• _TEXT PASSAGE_:
- US equities finished lower for a 3rd straight week, with the Russell 2K declining 4.74%, followed by the Nasdaq (4.21%), and S&P 500 (3.29%).
- With the risk-off tone underpinning markets, the S&P 500 has now declined 8.8% since topping. 4,300 on August 16th amid fears a more aggressive Federal Reserve may send the US economy into a recession.
- The Dollar index was stronger, setting a new fresh 20-year high and logged its 4th gain in the last 5-weeks. It continues to trade near its strongest level in 20 years versus the Euro, while the Yen has pulled back 46% against the USD, its largest ever peak to trough decline against the Dollar.
- All sectors finished lower on the week. Materials was the largest underperformer which came after commodities were pounded on Tuesday as investors weighed a hawkish Fed, a deepening energy crisis in Europe and the possibility for a prolonged economic slowdown in China.
- Despite the 4% weekly decline in the Bloomberg commodity index, the benchmark is still up more than 20% for the year.
- Non-farm payroll data, showed an addition of 315,000 jobs, which came in 15,000 above expectations. Mining activities and scenic/sightseeing transportation jobs were among the fastest growing jobs added in August.
- Markets continue to price in 75bps raise to the Federal Funds rate in September, but have pushed out their expectations for a cut in the Fed funds rate until the end of 2023.
- September has seasonally been a weak month with major benchmarks posting a negative average return in September over the past 30 years.
- On Friday, G7 countries agreed to set a price cap on Russian oil to limit Vladimir Putin’s ability to fund its war.
- Russia reacted to G7 agreement by shutting down its Nord Stream 1 pipeline indefinitely and shifting payments to 50% in rubles and 50% in yuan.
US equities finished the week lower for a 3rd straight week with the S&P 500 falling back below the widely watched 4K level. The Russell 2K was the largest weekly decliner, falling 4.74%, followed by the Nasdaq (4.21%) and the S&P 500 (3.29%). With the risk off tone gripping markets, the S&P 500 has now declined 8.8% since topping 4,300 on August 16th amid fears a more aggressive Federal Reserve may send the US economy into a recession.
Treasuries were weaker with a steepening yield curve. The 10-year treasury yield gained 8bps on the week to close at 3.19%, but was off the weeks high of 3.29%. On Monday of this week, the sell-off in Treasuries continued with 10-year yields gaining another 15bps, pushing it back above 3.33% its highest closing level since mid-June.

• _SUPPLIED DATA_:
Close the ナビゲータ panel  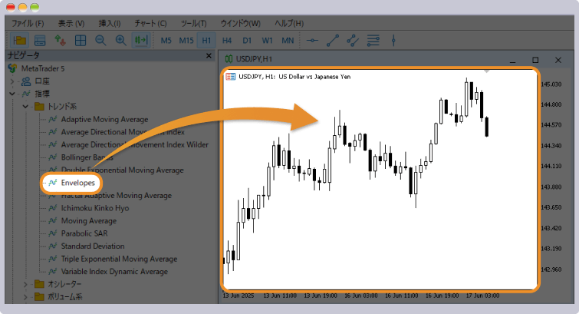(209, 55)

• _WRITTEN INSTRUCTION A_: How many jobs did the non-farm payroll data add, according to the weekly market recap?
• _WRITTEN INSTRUCTION B_: Write out the portion of the weekly market recap starting with "US equities finished the" and going on through "level since mid-June.".

• _SOLUTION A_: 315,000 jobs

• _SOLUTION B_:
US equities finished the week lower for a 3rd straight week with the S&P 500 falling back below the widely watched 4K level. The Russell 2K was the largest weekly decliner, falling 4.74%, followed by the Nasdaq (4.21%) and the S&P 500 (3.29%). With the risk off tone gripping markets, the S&P 500 has now declined 8.8% since topping 4,300 on August 16th amid fears a more aggressive Federal Reserve may send the US economy into a recession.
Treasuries were weaker with a steepening yield curve. The 10-year treasury yield gained 8bps on the week to close at 3.19%, but was off the weeks high of 3.29%. On Monday of this week, the sell-off in Treasuries continued with 10-year yields gaining another 15bps, pushing it back above 3.33% its highest closing level since mid-June.